Friday, May 18, 2012

What Food Can You Not Live Without?

Earlier this week I responded to a tweet from BlogExpat.com Their question: What food do you miss?  They were building on a story from CNN who put together a list of what foods American miss the most when living abroad.

Think quick, what would your answer be?

The number one food missed by American living abroad is Mexican food.  For those who have a plethora of good Mexican restaurants just around the corner, this answer might be perplexing, but the truth is, this is real. I speak from personal experience and numerous Facebook rants of friends from faraway wanting nothing more than a taco.  Good Mexican food is hard to find outside the Western Hemisphere, and I have yet to see a Mexican restaurant in France.  There is good reason for this, gastronomically and geographically, but it does present some craving which perpetuate some rather creative cooking and haphazard.  For example:

·         Christophe cracked a tooth the first time I made tortillas.  We didn’t have a rolling pin (This has since be rectified.) and they were thicker than pancakes and harder than stone.

·         Not having taco seasoning, I over compensated with hot peppers from the garden which Christophe only used “sparingly”.  I think I used four.  I’ve never seen someone drink a liter of milk so quickly.

·         I have discovered Swiss cheese really isn’t an acceptable substitute – for anything.

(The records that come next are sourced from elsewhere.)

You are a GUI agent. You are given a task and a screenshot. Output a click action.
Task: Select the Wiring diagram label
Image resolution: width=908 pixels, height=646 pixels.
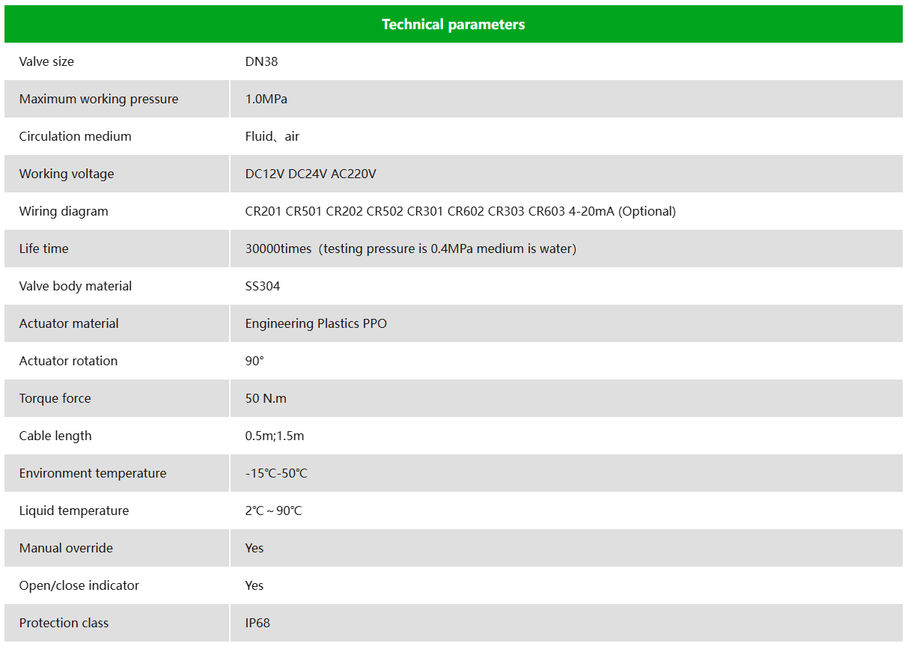pos(64,211)
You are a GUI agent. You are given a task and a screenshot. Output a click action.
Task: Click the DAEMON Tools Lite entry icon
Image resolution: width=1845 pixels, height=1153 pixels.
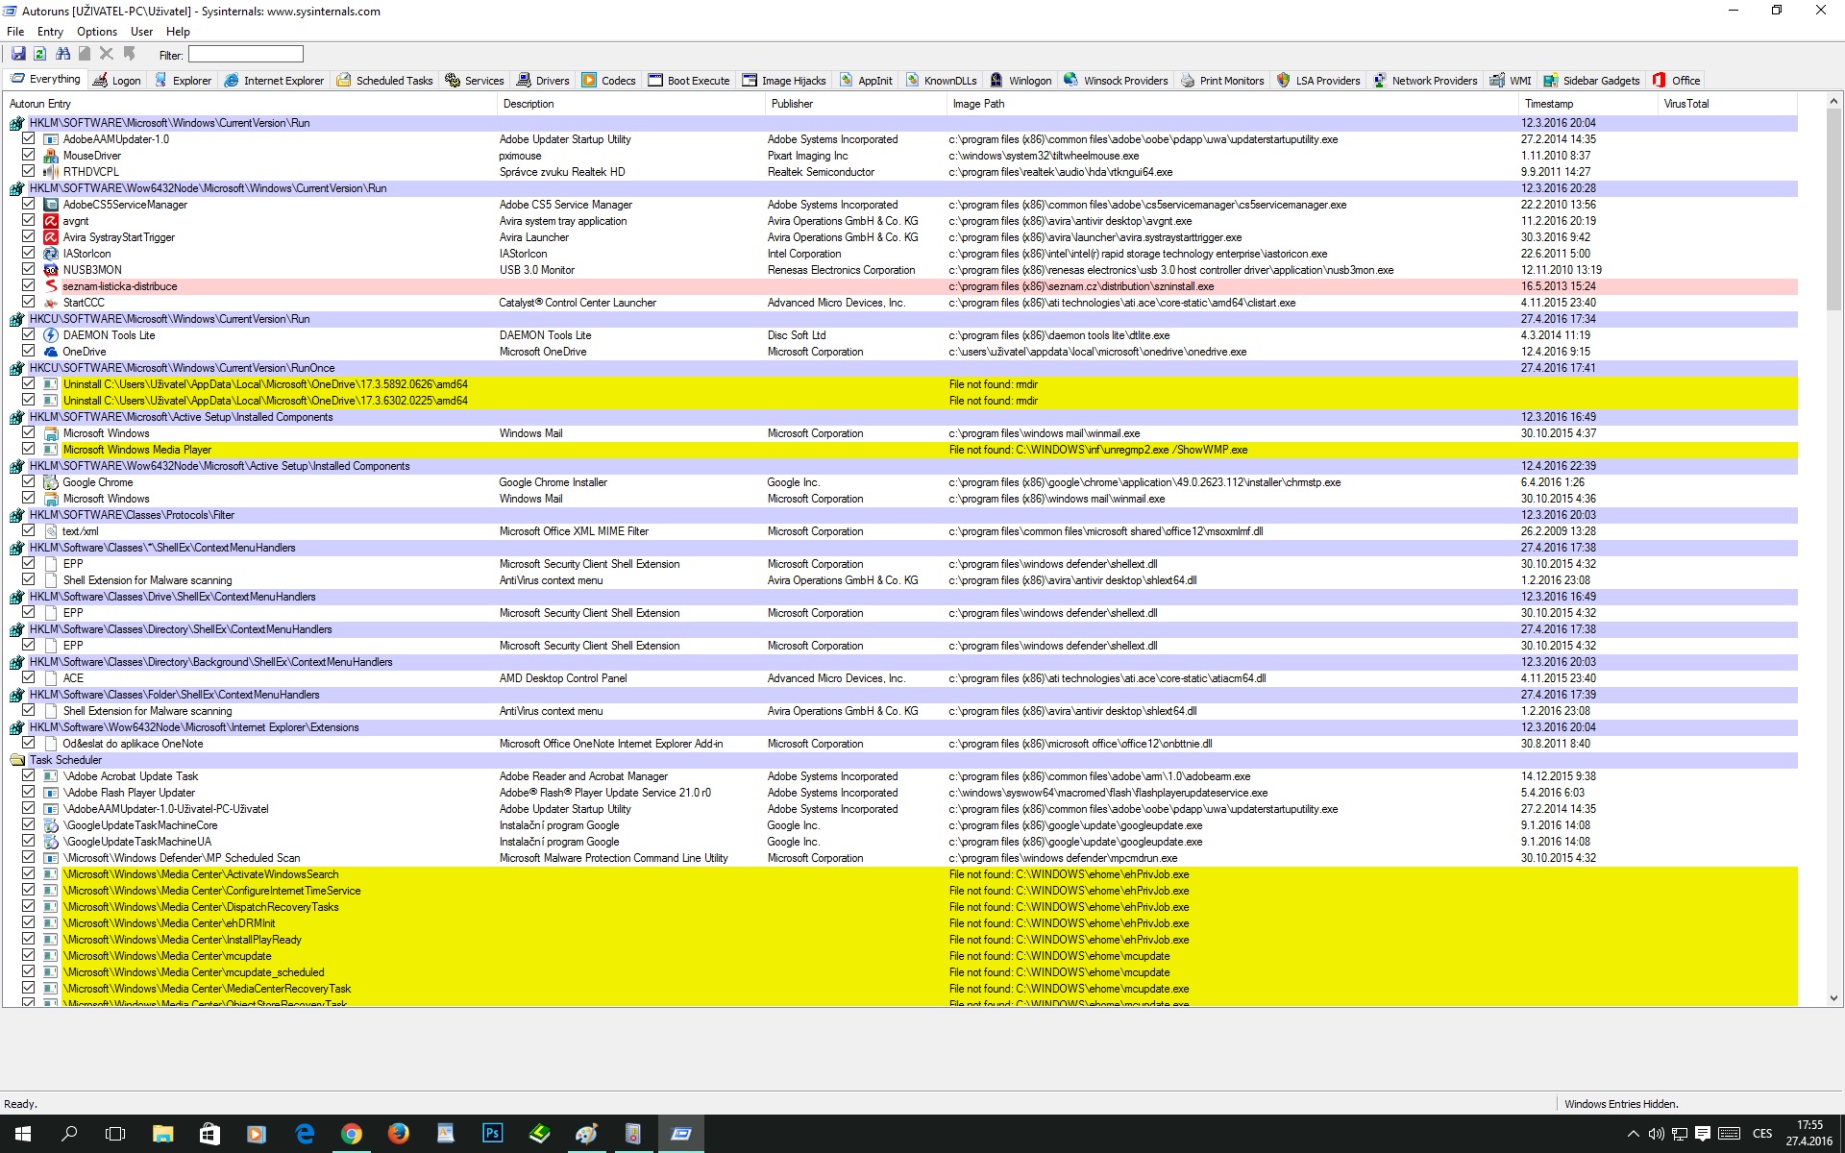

On the other hand, this has taught me a few more tricks about adapting, and living in a foreign country is always about that.  If you can’t adapt, you can’t make it, and I’m not about giving up.  That said,

·         I now have tomatillos in the garden; we make salsa verde and can it ourselves to last throughout the year.  This year’s garden addition:  jalapeño peppers.

·         One can “train” a spouse to build up spice tolerance.  I think Christophe enjoys Cayenne more than me now.

·         Each year, we stock up on taco seasoning when we visit the United States.  I’m certain Customs thinks I’m crazy when they see two industrial size containers of it in my suitcase.

Don’t get me wrong, I don’t do all my shopping in the US.  Now that I have a good pickle recipe, taco seasoning is the only food item we bring back. (Okay, that and Frank’s Hot Sauce.) I love the French cuisine, but there is absolutely nothing like a good taco, and one cuisine cannot replace the other.  Trying to figure out how to have the best of both worlds has taught me a lot about adapting and appreciating the experience I have.  I’ve also learned how to make a darn good taco in the middle of the mountains in Southern France – and sometimes, that’s what it’s all about.